Convert PFX, CRT, and PEM Azure SSL/TLS Certificates

Development
Convert PFX, CRT, and PEM Azure SSL/TLS Certificates

What is SSL/TLS?

SSL/TLS (Secure Sockets Layer/Transport Layer Security) is a security protocol used to secure communication between a server and a client. In the web context, SSL/TLS is used to encrypt data transmitted between a browser and a web server, so that sensitive information such as passwords and credit card numbers cannot be accessed by third parties.

SSL is the earlier version of the protocol, while TLS is the newer and more secure version. Although the term SSL is still commonly used, most websites today actually use TLS, often referred to as SSL/TLS.

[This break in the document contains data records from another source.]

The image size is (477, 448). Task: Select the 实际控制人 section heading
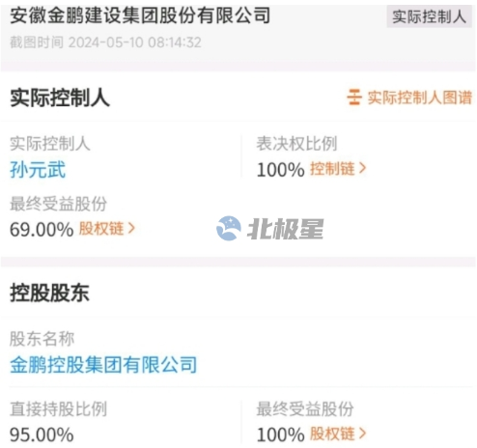point(60,98)
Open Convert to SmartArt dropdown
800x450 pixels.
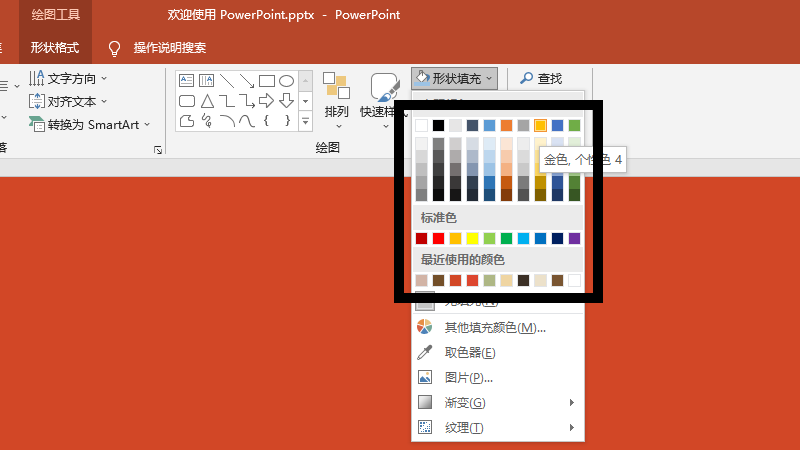pos(90,125)
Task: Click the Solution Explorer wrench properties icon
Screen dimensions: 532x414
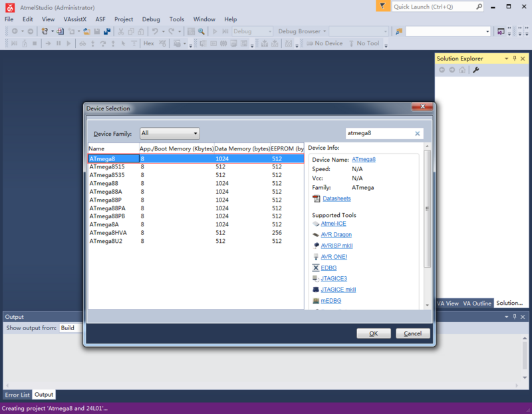Action: [x=476, y=70]
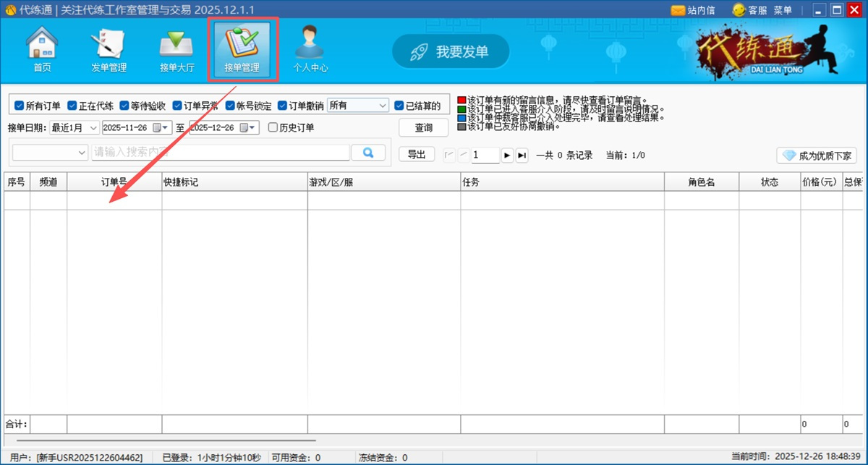868x465 pixels.
Task: Enable the 历史订单 checkbox
Action: click(273, 127)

Why Do We Need an SSL/TLS Certificate?

An SSL/TLS certificate is required to enable HTTPS (HTTP Secure) on a website. By using HTTPS, data transmitted between the browser and the web server is encrypted, improving user security and privacy. In addition, an SSL/TLS certificate provides trust to users that the website is secure and reliable.

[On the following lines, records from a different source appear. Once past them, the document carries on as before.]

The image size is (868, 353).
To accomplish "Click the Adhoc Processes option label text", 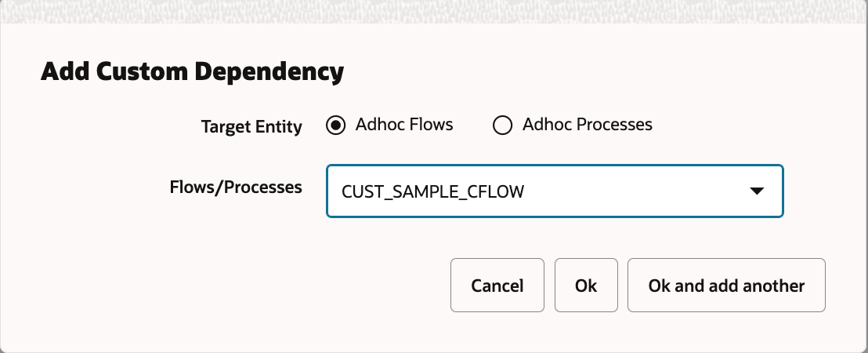I will pyautogui.click(x=587, y=125).
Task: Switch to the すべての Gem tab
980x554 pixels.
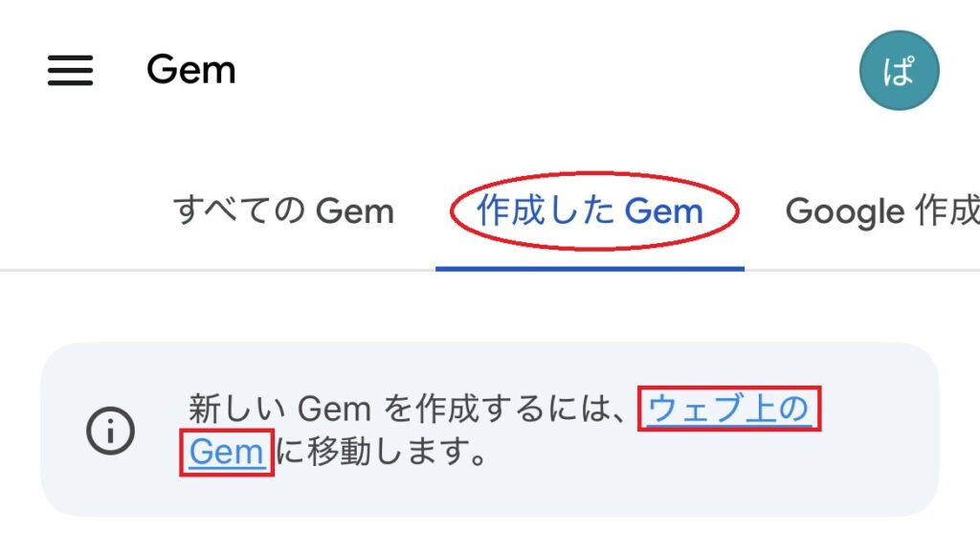Action: point(283,211)
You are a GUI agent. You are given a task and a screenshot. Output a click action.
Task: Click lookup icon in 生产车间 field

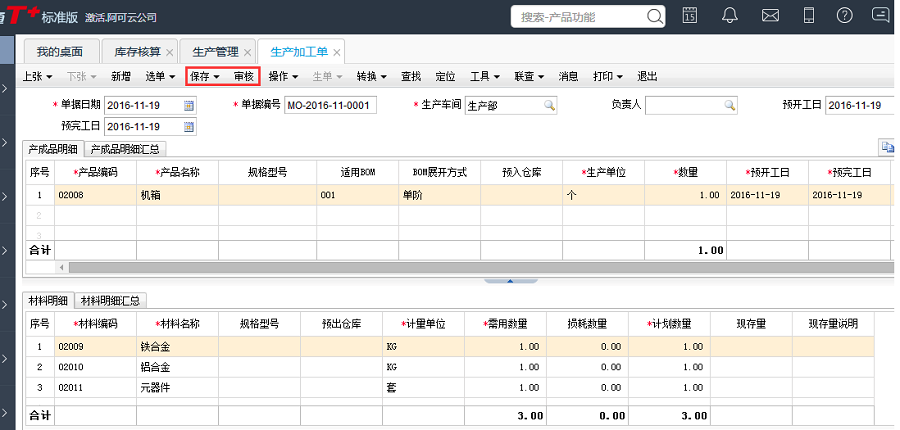coord(549,105)
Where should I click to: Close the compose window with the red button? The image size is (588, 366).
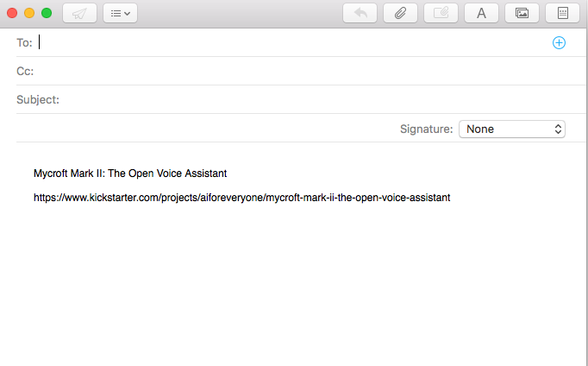pyautogui.click(x=12, y=13)
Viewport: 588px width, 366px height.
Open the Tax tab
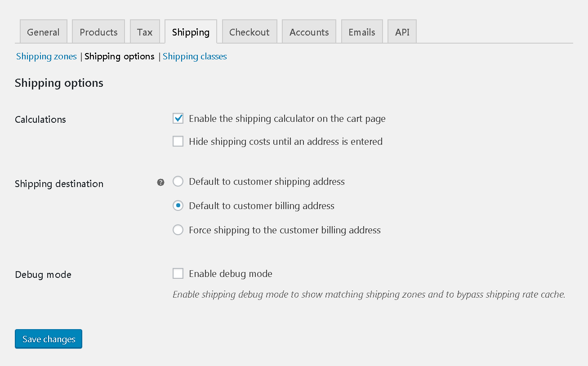point(145,32)
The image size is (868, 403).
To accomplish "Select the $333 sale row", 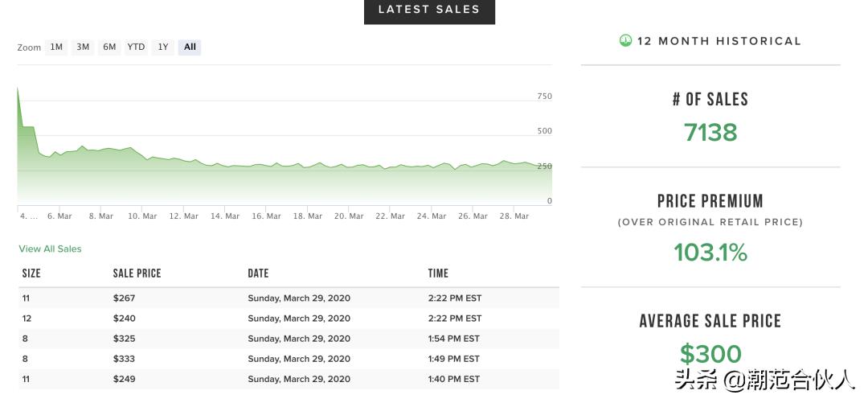I will (289, 359).
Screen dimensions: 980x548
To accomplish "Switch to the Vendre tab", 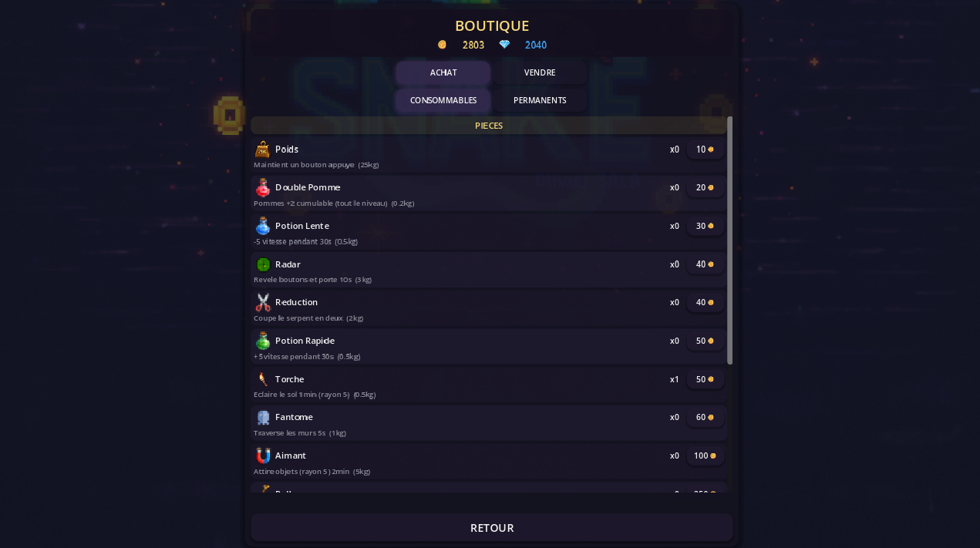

In this case, we have purchased an SSL/TLS certificate through Azure App Service Certificate, which provides the certificate in PFX format. We will discuss how to convert that certificate into other formats such as PEM and CRT.

How to Get an SSL/TLS Certificate from Azure App Service Certificate

To obtain an SSL/TLS certificate from Azure App Service Certificate, follow these steps:

After logging in to the Azure portal, select “App Service Certificates” from the main menu or use the search feature.

Select “App Service Certificates” from the menu.

Azure App Service Certificate

Open the Settings sub menu, then select “Export Certificate”, and choose “Open Key Vault Secrets” to download the certificate.

Download Azure App Service Certificate

Select the certificate version you want to download, then click “Download as a certificate”. The download dialog will appear, and you will receive a file with the .pfx extension.

Download Azure App Service Certificate PFX

After downloading the certificate from Azure App Service Certificate, you will get a .pfx file. This file contains the server certificate and the private key.

You can view the contents of the PFX file using the following command:

openssl pkcs12 -in kv-funccertprod1-drsb.pfx -nodes

The command above will display information about the certificate, private key, and CA certificate included in the PFX file if available. You will be prompted to enter the password used when downloading the certificate from Azure App Service Certificate.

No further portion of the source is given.